YOUR INSTRUCTIONS —
Return exactly, please, the lines from the one containing "Instruction: Expand the Actions dropdown" to the last line of the entries below, and nothing else, leaving pictures out.

--

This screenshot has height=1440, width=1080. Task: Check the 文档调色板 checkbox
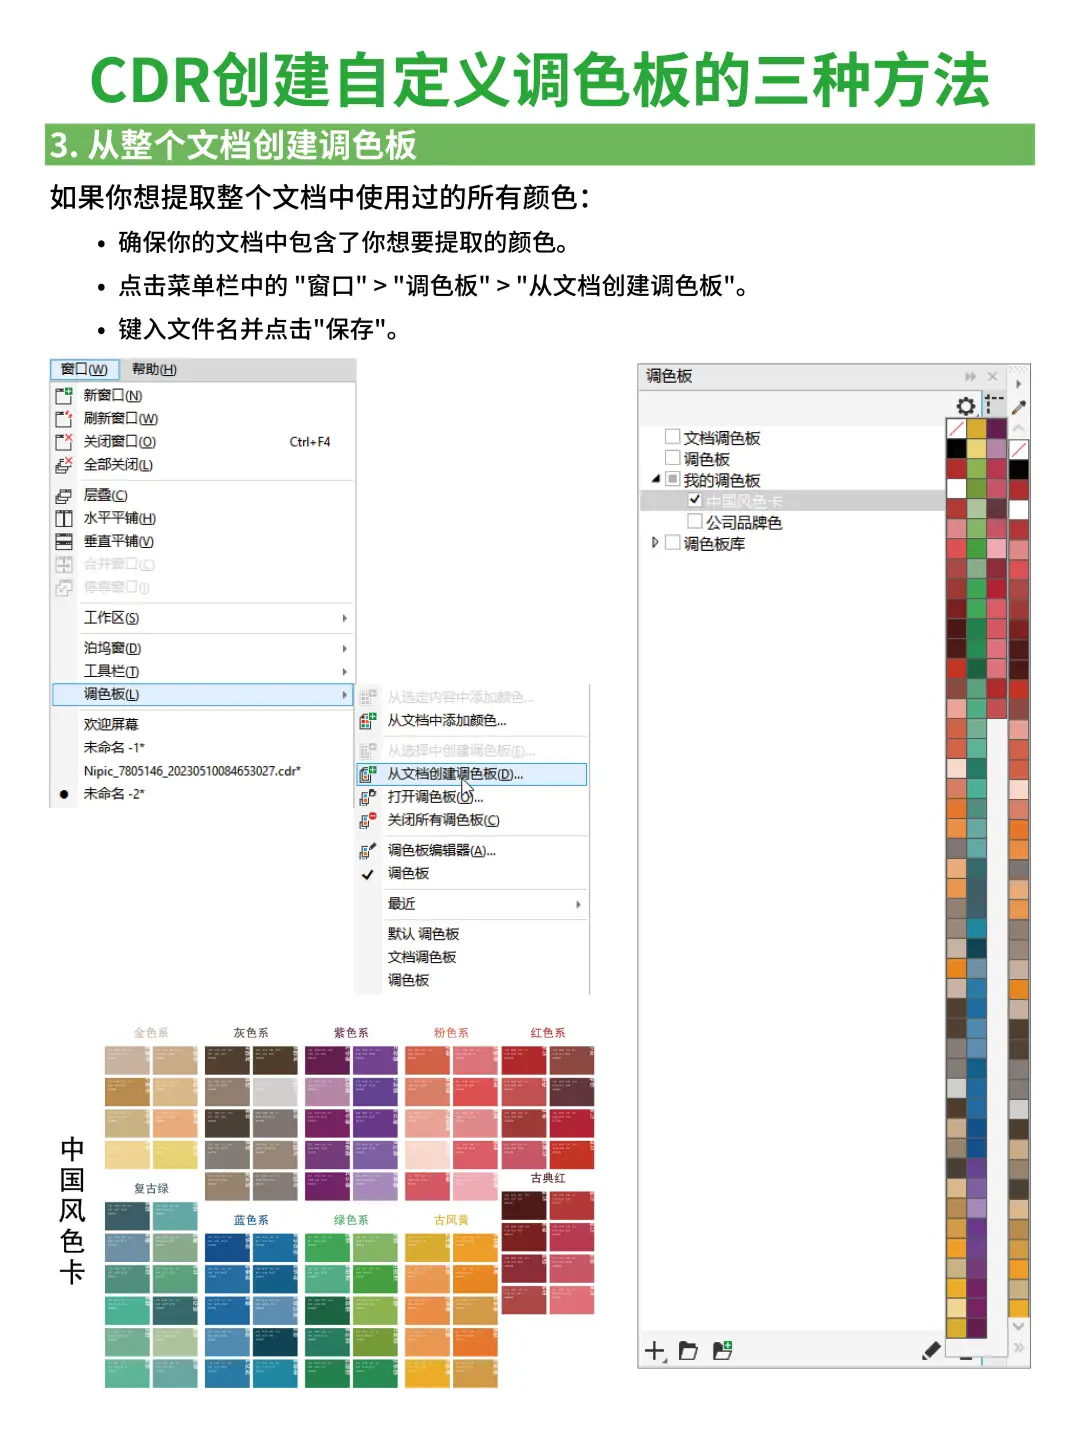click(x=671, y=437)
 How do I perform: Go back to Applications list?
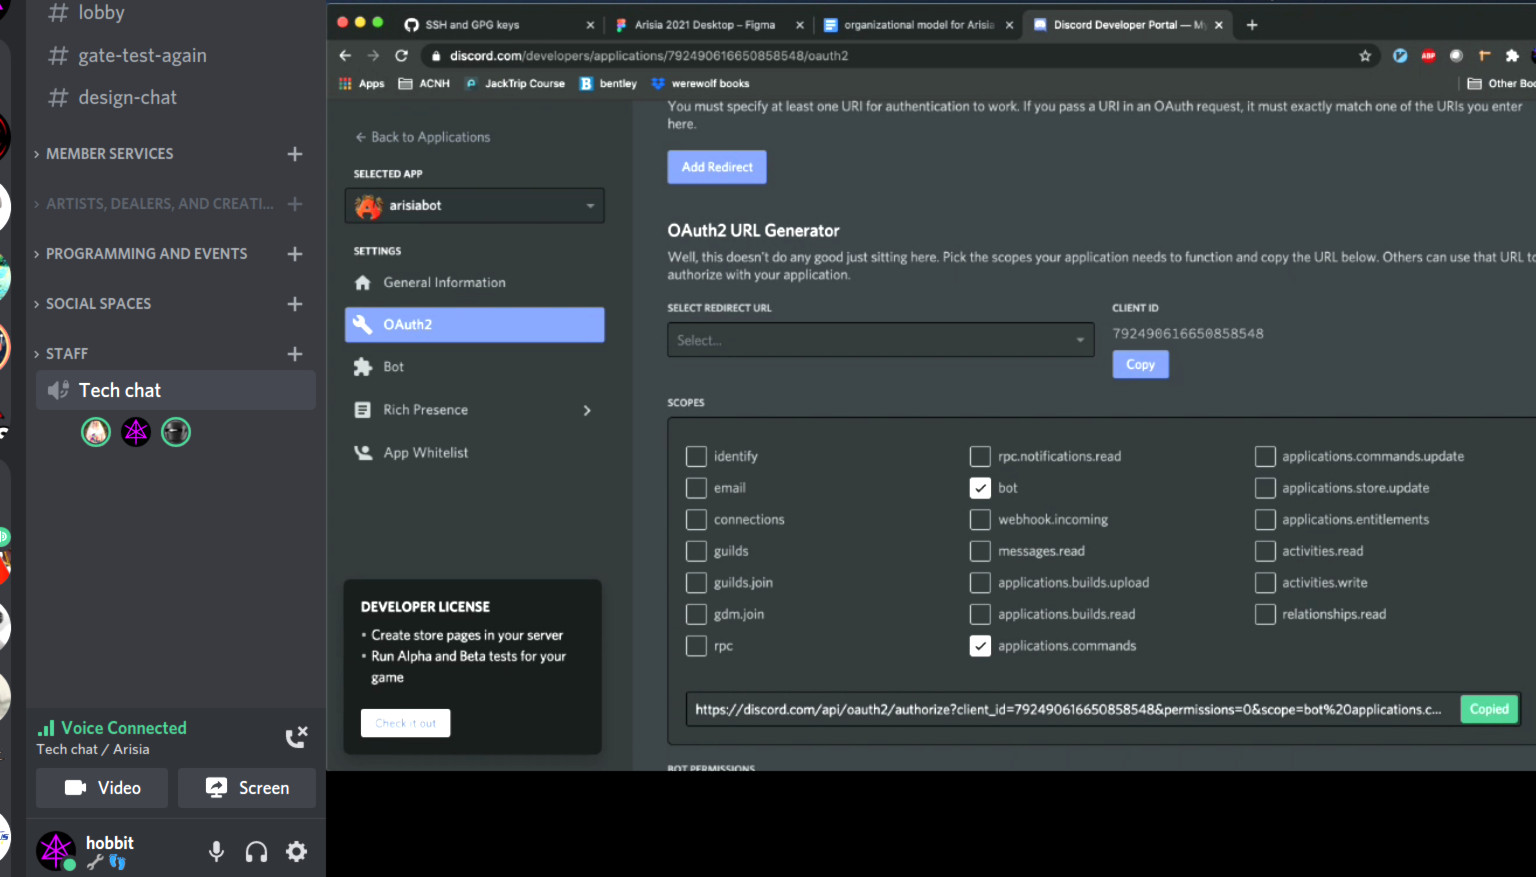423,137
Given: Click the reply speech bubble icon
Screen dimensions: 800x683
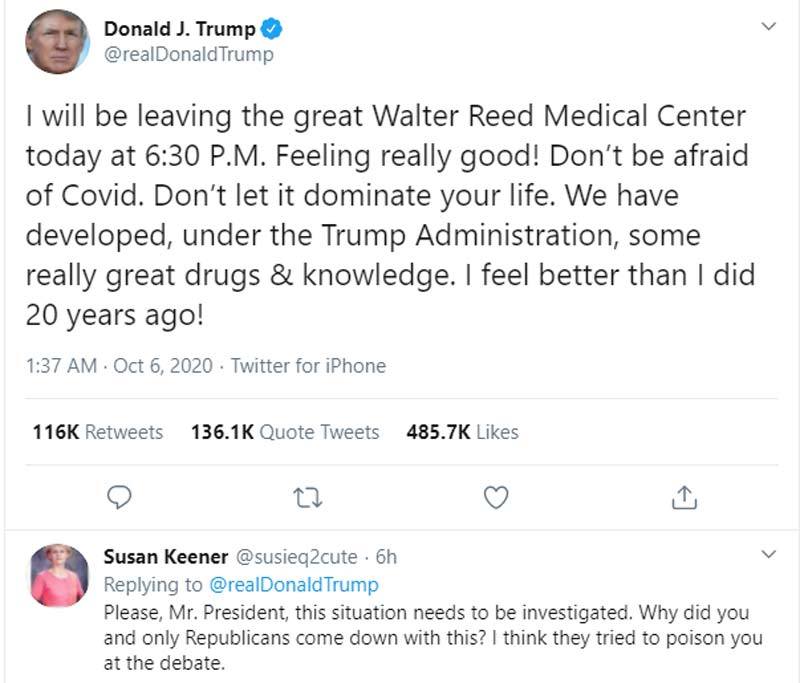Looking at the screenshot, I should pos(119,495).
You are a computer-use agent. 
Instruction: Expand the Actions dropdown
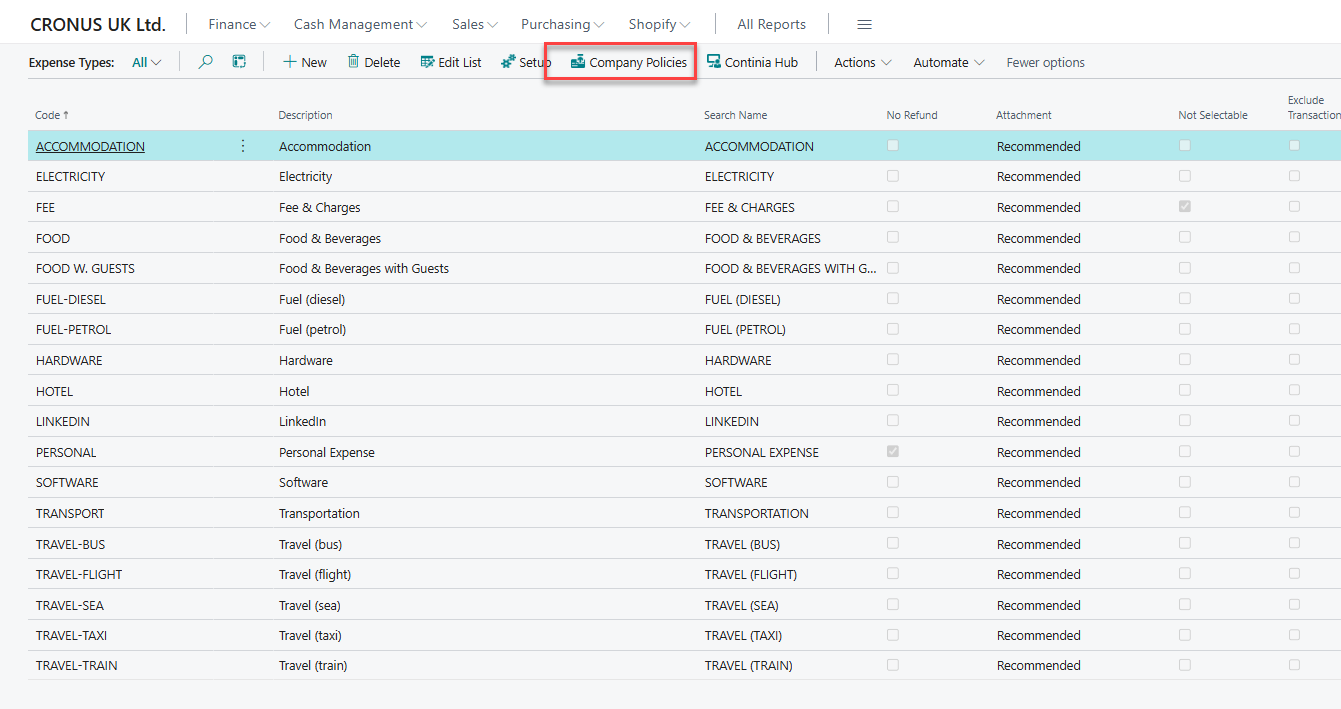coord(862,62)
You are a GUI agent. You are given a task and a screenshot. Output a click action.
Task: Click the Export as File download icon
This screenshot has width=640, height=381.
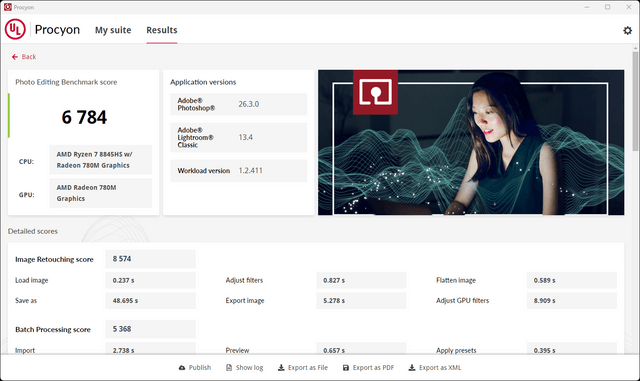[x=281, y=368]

--

RESPONSE AREA —
Instruction: Expand the Actions dropdown
coord(862,62)
You are a GUI agent. You are given a task and a screenshot. Output a click action.
Task: Click the Export as File download icon
This screenshot has width=640, height=381.
[x=281, y=368]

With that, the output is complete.